About the Project
Inspiration 🌍
The OECD Better Life Index has always fascinated me because it goes beyond GDP to measure quality of life. Numbers like income or GDP are not enough to explain how people actually live. Health, education, work-life balance, safety, and environment are equally important.
This project was inspired by the idea of bringing these dimensions together in a single, interactive tool — so that anyone can compare countries, explore correlations, and understand trade-offs in well-being.
What We Learned 📚
Building this project was a crash course in data storytelling.
- I learned how to think about data not just as numbers, but as a narrative that can be explored step by step.
- I discovered the power of Plotly Studio’s no-code AI generation: with natural language prompts, I could create advanced dashboards without writing a single line of code.
- I deepened my understanding of OECD indicators, seeing how metrics like life expectancy and life satisfaction sometimes diverge, raising interesting policy questions.
How We Built It ⚙️
The app was built entirely in Plotly Studio, using the built-in AI workflow:
- Dataset: OECD Well-Being dataset (11 dimensions, ~40 countries).
- Prompting: Context in English to guide the AI — requesting multiple thematic tabs, interactive filters, and diverse visualizations.
- Visualizations:
- Choropleth maps to show geographic patterns
- Bar charts for rankings and comparisons
- Radar charts for multi-dimensional profiles
- Scatter plots to uncover correlations (e.g. income vs life satisfaction)
- Line charts to show trends over time
- Choropleth maps to show geographic patterns
- Interactivity: Dropdown filters for countries and sliders for years, making every chart responsive to user input.
- Design: Clear tab structure, concise insights, and annotations for OECD averages.
All of this was done through Plotly Studio’s no-code interface, validating that even beginners can build professional dashboards with the right guidance.
Challenges Faced 🚧
- Balancing complexity and clarity: With 11 dimensions and dozens of countries, it was easy to overwhelm users.
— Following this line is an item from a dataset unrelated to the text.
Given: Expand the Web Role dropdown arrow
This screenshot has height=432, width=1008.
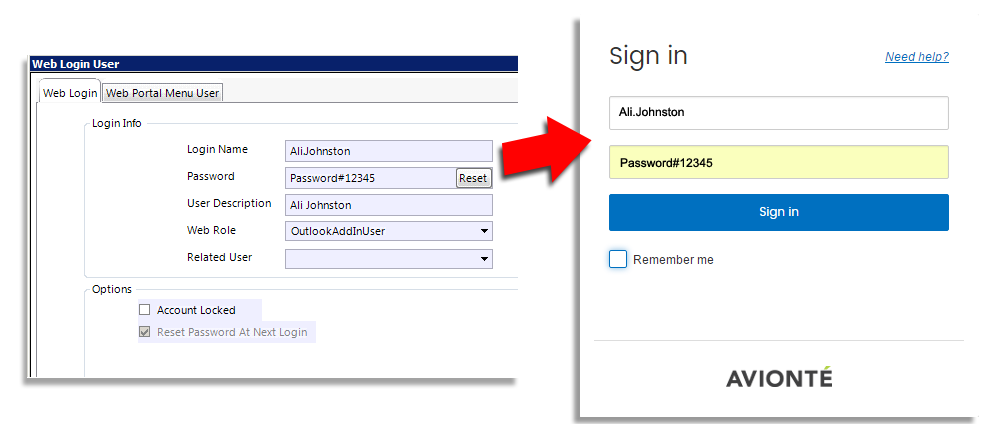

I had to design a structure that remained accessible: tabs, summaries, and filters were essential.
- Guiding the AI: At times, the first generated outline wasn’t perfect — missing charts or misaligned filters. I learned to iteratively refine the prompts and outlines until the app matched the vision.
- Performance considerations: Ensuring the app remained responsive while handling a dataset with multiple indicators and years required careful testing in preview mode.
👉 In the end, the project delivered a clean, interactive, and engaging way to explore OECD well-being — true to the hackathon’s spirit of combining creativity, data, and storytelling.